[Word and element pointing data]
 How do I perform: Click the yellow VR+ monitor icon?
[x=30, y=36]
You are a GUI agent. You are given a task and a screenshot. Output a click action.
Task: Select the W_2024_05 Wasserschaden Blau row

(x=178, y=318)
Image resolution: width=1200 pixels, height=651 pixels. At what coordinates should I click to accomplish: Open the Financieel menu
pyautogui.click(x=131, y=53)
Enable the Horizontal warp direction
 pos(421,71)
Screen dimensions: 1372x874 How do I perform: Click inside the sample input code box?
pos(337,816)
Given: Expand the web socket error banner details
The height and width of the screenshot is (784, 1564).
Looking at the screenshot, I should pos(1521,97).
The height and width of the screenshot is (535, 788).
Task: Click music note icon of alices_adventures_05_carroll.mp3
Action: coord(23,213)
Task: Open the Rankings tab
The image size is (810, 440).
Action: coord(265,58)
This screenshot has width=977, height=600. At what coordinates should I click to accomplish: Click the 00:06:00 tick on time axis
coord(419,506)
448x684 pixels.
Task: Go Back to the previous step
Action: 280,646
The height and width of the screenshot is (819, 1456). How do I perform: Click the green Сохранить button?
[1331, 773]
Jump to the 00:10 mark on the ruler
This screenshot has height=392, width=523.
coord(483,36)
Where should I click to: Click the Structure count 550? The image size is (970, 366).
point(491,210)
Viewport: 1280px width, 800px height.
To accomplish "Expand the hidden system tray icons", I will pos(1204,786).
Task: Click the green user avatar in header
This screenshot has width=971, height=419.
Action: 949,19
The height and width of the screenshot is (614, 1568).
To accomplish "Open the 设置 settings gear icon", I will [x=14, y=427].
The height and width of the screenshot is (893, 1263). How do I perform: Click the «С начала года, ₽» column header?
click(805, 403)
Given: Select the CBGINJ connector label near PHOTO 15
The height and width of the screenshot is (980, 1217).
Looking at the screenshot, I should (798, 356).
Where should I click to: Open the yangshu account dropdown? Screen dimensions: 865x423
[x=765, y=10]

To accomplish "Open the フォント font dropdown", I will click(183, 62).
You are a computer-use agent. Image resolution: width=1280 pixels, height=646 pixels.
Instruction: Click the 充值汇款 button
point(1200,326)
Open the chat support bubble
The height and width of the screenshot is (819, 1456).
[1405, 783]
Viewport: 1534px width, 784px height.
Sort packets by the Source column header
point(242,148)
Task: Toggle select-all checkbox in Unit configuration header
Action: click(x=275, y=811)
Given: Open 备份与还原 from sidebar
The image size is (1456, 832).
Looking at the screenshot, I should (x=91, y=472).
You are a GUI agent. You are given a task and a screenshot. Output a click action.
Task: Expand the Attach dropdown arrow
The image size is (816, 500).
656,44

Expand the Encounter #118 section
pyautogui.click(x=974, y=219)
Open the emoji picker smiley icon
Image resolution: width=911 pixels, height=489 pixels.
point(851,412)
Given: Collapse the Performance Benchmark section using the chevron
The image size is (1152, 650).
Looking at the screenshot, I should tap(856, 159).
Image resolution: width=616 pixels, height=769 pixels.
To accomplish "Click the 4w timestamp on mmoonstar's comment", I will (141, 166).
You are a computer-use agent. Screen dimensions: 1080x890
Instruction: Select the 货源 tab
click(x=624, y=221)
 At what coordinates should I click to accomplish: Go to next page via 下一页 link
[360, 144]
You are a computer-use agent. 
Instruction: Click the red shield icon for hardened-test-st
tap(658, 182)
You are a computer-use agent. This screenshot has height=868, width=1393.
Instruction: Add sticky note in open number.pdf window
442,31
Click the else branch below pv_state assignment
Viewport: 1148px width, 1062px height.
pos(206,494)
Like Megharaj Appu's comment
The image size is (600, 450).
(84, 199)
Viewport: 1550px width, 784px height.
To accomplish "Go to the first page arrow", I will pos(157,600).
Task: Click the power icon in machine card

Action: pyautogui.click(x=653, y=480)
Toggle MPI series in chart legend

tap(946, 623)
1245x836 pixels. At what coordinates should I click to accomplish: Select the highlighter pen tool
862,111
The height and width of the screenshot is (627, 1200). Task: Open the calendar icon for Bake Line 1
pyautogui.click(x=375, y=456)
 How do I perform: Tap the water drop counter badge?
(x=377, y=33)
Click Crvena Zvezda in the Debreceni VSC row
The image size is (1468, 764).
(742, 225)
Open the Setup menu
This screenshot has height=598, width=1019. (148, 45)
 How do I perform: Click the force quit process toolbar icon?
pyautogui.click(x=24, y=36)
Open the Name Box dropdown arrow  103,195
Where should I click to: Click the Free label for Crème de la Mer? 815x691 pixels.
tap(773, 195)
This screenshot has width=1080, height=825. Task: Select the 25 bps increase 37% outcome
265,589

### [What the exercise asks]
Reproduce verbatim the lines of the data above from the line containing "Image resolution: width=616" up to and including the line containing "tap(658, 182)".

### [Completed task]
Image resolution: width=616 pixels, height=769 pixels.
To accomplish "Click the 4w timestamp on mmoonstar's comment", I will (141, 166).
You are a computer-use agent. Screen dimensions: 1080x890
Instruction: Select the 货源 tab
click(x=624, y=221)
 At what coordinates should I click to accomplish: Go to next page via 下一页 link
[360, 144]
You are a computer-use agent. 
Instruction: Click the red shield icon for hardened-test-st
tap(658, 182)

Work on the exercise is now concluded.